INSTRUCTIONS TO FOLLOW – Go through the entries below and work out how many lines include "orange"; give only that number.

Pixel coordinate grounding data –
**********

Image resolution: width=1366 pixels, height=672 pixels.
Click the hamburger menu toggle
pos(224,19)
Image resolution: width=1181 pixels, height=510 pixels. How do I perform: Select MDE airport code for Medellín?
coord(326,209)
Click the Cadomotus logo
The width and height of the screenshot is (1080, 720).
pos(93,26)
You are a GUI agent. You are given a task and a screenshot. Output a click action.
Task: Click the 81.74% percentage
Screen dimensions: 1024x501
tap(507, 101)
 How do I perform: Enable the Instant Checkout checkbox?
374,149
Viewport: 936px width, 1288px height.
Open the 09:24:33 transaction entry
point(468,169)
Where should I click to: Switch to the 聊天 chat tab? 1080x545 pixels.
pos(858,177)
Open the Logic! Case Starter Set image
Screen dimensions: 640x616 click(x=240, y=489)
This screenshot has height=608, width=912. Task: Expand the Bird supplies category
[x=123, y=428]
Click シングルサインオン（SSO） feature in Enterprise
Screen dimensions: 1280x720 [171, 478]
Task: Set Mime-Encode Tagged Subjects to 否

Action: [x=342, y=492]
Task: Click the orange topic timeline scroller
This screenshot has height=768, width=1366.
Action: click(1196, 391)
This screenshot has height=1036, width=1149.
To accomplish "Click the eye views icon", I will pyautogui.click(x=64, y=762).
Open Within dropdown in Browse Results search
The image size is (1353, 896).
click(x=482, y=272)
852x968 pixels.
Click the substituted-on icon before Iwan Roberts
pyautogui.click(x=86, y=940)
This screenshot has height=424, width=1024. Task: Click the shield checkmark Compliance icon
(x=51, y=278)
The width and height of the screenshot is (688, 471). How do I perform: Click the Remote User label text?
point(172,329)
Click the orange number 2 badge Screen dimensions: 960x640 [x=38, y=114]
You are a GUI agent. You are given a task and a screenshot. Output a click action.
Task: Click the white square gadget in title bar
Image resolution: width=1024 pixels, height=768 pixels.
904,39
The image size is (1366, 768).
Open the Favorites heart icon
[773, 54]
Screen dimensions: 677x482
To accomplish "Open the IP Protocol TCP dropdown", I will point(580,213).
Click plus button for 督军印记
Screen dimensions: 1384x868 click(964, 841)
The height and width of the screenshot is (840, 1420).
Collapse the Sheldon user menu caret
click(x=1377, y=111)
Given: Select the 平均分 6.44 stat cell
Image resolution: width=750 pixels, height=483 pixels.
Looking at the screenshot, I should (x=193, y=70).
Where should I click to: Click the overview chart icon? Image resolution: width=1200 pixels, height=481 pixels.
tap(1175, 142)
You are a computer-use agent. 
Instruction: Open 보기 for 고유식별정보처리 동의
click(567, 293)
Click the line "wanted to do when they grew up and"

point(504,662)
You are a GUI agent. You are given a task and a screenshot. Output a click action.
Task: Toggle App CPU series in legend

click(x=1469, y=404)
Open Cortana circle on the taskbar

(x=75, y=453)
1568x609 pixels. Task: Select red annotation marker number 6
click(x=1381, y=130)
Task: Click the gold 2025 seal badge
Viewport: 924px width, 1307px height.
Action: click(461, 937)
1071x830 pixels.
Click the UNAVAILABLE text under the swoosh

**********

SOLUTION – 2